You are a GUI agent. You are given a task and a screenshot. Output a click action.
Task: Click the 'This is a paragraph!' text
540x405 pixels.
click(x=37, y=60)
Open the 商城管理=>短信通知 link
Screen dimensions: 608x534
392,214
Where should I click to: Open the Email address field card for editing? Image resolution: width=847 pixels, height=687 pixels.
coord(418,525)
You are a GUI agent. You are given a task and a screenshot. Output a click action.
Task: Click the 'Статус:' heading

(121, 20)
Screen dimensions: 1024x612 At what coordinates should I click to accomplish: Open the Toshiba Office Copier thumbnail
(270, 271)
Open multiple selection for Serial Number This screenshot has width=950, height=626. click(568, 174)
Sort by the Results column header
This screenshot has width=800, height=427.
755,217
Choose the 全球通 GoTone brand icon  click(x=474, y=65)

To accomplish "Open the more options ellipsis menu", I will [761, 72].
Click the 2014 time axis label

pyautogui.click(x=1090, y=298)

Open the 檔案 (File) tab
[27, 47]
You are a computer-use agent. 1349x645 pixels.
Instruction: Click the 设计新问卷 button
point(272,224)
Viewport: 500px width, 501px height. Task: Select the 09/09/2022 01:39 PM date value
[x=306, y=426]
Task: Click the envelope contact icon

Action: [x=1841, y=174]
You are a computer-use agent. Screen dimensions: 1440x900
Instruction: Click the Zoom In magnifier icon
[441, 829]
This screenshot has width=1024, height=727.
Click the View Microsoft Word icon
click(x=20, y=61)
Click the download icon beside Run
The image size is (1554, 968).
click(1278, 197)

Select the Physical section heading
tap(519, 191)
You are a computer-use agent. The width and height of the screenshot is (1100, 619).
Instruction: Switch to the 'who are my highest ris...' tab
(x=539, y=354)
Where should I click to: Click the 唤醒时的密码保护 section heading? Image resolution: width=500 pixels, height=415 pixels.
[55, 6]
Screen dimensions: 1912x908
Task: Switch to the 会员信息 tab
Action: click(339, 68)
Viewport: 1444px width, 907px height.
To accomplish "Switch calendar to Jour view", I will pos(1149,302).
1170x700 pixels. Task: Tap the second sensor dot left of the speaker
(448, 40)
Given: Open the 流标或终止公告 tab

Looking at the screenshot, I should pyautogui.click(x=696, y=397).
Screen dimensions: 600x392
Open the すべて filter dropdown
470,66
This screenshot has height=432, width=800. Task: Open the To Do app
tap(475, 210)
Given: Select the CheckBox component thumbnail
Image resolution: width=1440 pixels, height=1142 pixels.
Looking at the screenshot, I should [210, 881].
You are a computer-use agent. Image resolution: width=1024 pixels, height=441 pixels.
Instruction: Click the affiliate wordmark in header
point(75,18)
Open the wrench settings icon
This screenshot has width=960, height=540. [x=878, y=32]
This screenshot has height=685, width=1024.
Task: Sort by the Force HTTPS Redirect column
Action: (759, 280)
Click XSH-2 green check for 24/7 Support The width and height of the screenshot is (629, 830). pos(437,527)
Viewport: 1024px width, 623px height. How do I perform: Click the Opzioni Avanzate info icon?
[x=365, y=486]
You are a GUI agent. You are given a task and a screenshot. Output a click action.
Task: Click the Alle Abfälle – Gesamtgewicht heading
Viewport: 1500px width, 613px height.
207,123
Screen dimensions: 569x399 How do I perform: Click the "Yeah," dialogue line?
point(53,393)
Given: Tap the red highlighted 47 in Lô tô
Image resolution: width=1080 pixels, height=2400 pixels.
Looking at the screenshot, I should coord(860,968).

##############################

(Exercise directions): The stretch of entries above that starts with the line containing "Open the wrench settings icon" and goes on through the line containing "Click XSH-2 green" is to be transcribed exactly, and no other line is to be transcribed.

(Response to the task):
Open the wrench settings icon
This screenshot has width=960, height=540. [x=878, y=32]
This screenshot has height=685, width=1024.
Task: Sort by the Force HTTPS Redirect column
Action: (759, 280)
Click XSH-2 green check for 24/7 Support The width and height of the screenshot is (629, 830). pos(437,527)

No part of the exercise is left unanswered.